When students frame, study, and address local problems, they are likely to acquire local knowledge. For example, if a high school class studies a nearby watershed, develops a restoration plan, and presents it to the local government, the students will surely learn more about the watershed itself. I see three ways of assessing such learning.

1) Maybe the only point of education is to develop knowledge, skills, and dispositions that would apply anywhere. Thus students in the imaginary watershed project should understand science better (thus scoring higher on instruments like the NAEP Science Assessment) and also perform better on CIRCLE's "Indicators of Civic Engagement," which measures behaviors like voting, following the news, and attending meetings. We might also expect them to stay in school longer and have fewer disciplinary problems.
2) Maybe we should expect students to improve along dimensions that aren't well measured by existing standardized tests and surveys--but that could be so measured. For example, engagement with local problems over time could increase students' teamwork skills, capacity for public speaking, etc. These are generalized outcomes that we may not value sufficiently; but we could assess them.

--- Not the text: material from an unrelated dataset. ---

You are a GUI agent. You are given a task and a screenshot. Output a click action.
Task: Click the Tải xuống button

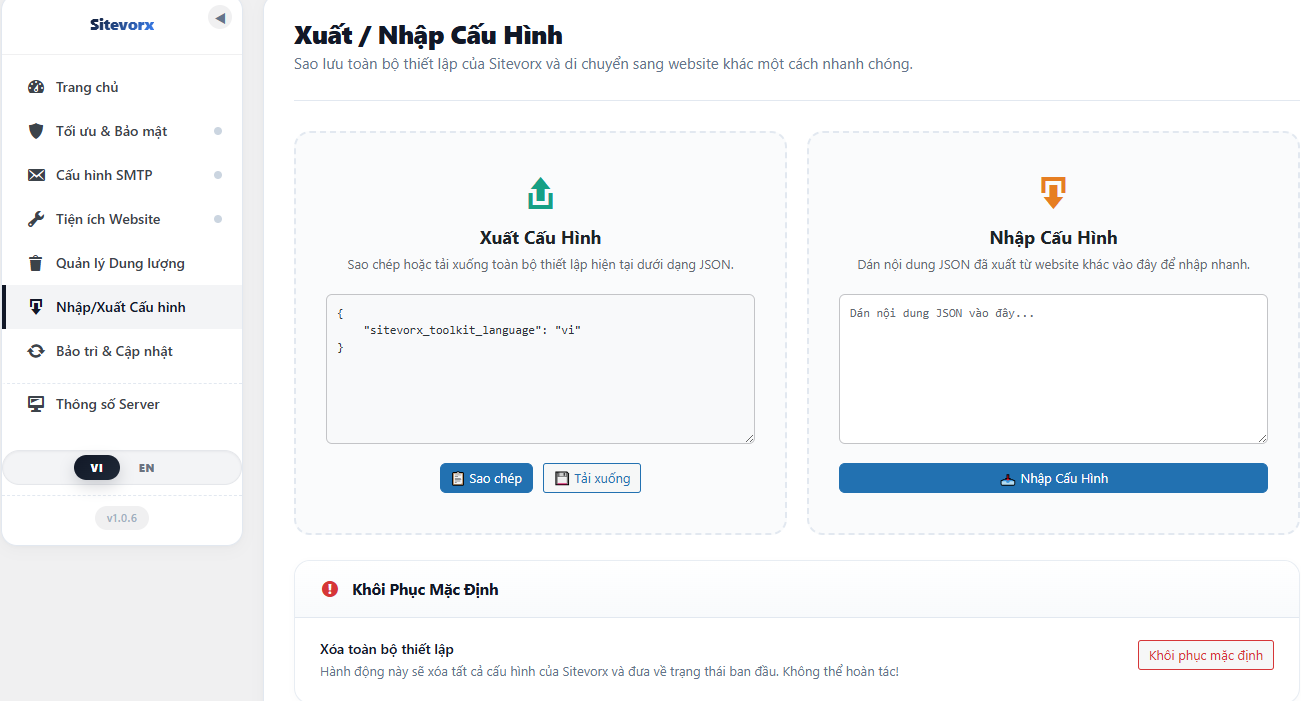[x=592, y=478]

3) Or maybe we should be glad that students have learned about the watershed itself. After all, nowhere is it written that the proper unit of analysis is always the nation. Just as we would like Americans to understand the Bill of Rights, so we might like residents of a county to understand the source of their own water--not because this knowledge will apply elsewhere or lead students to acquire generalized knowledge later on, but because it is valuable in itself.

If the third option holds any appeal, then it raises new questions about standardized tests. Almost by definition, they cannot adequately value local knowledge.